Records shown START

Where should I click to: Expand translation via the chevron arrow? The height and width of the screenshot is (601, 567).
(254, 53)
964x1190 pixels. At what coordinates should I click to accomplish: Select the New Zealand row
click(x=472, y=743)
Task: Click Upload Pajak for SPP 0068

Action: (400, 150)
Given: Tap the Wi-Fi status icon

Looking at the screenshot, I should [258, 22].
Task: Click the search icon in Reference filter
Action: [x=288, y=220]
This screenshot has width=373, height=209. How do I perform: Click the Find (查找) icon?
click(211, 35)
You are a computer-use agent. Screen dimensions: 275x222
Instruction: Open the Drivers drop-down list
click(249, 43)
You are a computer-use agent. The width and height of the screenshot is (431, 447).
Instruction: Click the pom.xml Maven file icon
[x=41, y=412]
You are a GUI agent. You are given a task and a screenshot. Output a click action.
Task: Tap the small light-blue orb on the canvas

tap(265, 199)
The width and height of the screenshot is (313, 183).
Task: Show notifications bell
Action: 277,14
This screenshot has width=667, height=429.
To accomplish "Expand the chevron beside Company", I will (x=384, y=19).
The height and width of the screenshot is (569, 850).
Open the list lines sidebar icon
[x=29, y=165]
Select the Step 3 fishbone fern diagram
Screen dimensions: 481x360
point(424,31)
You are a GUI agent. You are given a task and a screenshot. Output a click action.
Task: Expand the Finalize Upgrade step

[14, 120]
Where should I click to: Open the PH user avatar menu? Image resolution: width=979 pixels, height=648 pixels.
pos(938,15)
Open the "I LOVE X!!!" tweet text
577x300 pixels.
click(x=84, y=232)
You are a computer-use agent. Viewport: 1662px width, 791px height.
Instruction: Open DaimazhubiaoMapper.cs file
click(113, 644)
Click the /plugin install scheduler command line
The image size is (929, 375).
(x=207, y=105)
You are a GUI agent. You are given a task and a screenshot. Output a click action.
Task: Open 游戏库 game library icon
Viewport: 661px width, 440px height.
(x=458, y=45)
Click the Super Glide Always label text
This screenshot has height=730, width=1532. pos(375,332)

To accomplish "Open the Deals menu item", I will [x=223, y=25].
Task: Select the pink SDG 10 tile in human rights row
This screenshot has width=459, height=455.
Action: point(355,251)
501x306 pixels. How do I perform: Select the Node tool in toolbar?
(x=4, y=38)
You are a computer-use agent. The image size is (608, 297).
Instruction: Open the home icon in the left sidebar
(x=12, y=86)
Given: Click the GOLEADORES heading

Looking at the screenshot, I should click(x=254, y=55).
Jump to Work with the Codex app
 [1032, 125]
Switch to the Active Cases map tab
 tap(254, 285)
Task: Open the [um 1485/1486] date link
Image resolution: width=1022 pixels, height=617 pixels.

Records shown END

Activity -
Each entry should be duplicated exactly as it was given.

Written response -
Where should I click to: Expand translation via the chevron arrow? The height and width of the screenshot is (601, 567).
(254, 53)
964x1190 pixels. At what coordinates should I click to accomplish: Select the New Zealand row
click(x=472, y=743)
Task: Click Upload Pajak for SPP 0068

Action: (400, 150)
Given: Tap the Wi-Fi status icon

Looking at the screenshot, I should [258, 22].
Task: Click the search icon in Reference filter
Action: [x=288, y=220]
This screenshot has width=373, height=209. How do I perform: Click the Find (查找) icon?
click(211, 35)
You are a computer-use agent. Screen dimensions: 275x222
Instruction: Open the Drivers drop-down list
click(249, 43)
You are a computer-use agent. The width and height of the screenshot is (431, 447).
Instruction: Click the pom.xml Maven file icon
[x=41, y=412]
You are a GUI agent. You are given a task and a screenshot. Output a click action.
Task: Tap the small light-blue orb on the canvas

tap(265, 199)
The width and height of the screenshot is (313, 183).
Task: Show notifications bell
Action: 277,14
This screenshot has width=667, height=429.
To accomplish "Expand the chevron beside Company", I will (x=384, y=19).
The height and width of the screenshot is (569, 850).
Open the list lines sidebar icon
[x=29, y=165]
Select the Step 3 fishbone fern diagram
Screen dimensions: 481x360
point(424,31)
You are a GUI agent. You are given a task and a screenshot. Output a click action.
Task: Expand the Finalize Upgrade step

[14, 120]
Where should I click to: Open the PH user avatar menu? Image resolution: width=979 pixels, height=648 pixels.
pos(938,15)
Open the "I LOVE X!!!" tweet text
577x300 pixels.
click(x=84, y=232)
You are a computer-use agent. Viewport: 1662px width, 791px height.
Instruction: Open DaimazhubiaoMapper.cs file
click(113, 644)
Click the /plugin install scheduler command line
The image size is (929, 375).
(x=207, y=105)
You are a GUI agent. You are given a task and a screenshot. Output a click action.
Task: Open 游戏库 game library icon
Viewport: 661px width, 440px height.
(x=458, y=45)
Click the Super Glide Always label text
This screenshot has height=730, width=1532. pos(375,332)

To accomplish "Open the Deals menu item", I will [x=223, y=25].
Task: Select the pink SDG 10 tile in human rights row
This screenshot has width=459, height=455.
Action: point(355,251)
501x306 pixels. How do I perform: Select the Node tool in toolbar?
(x=4, y=38)
You are a computer-use agent. The image size is (608, 297).
Instruction: Open the home icon in the left sidebar
(x=12, y=86)
Given: Click the GOLEADORES heading

Looking at the screenshot, I should click(x=254, y=55).
Jump to Work with the Codex app
 [1032, 125]
Switch to the Active Cases map tab
 tap(254, 285)
Task: Open the [um 1485/1486] date link
Image resolution: width=1022 pixels, height=617 pixels.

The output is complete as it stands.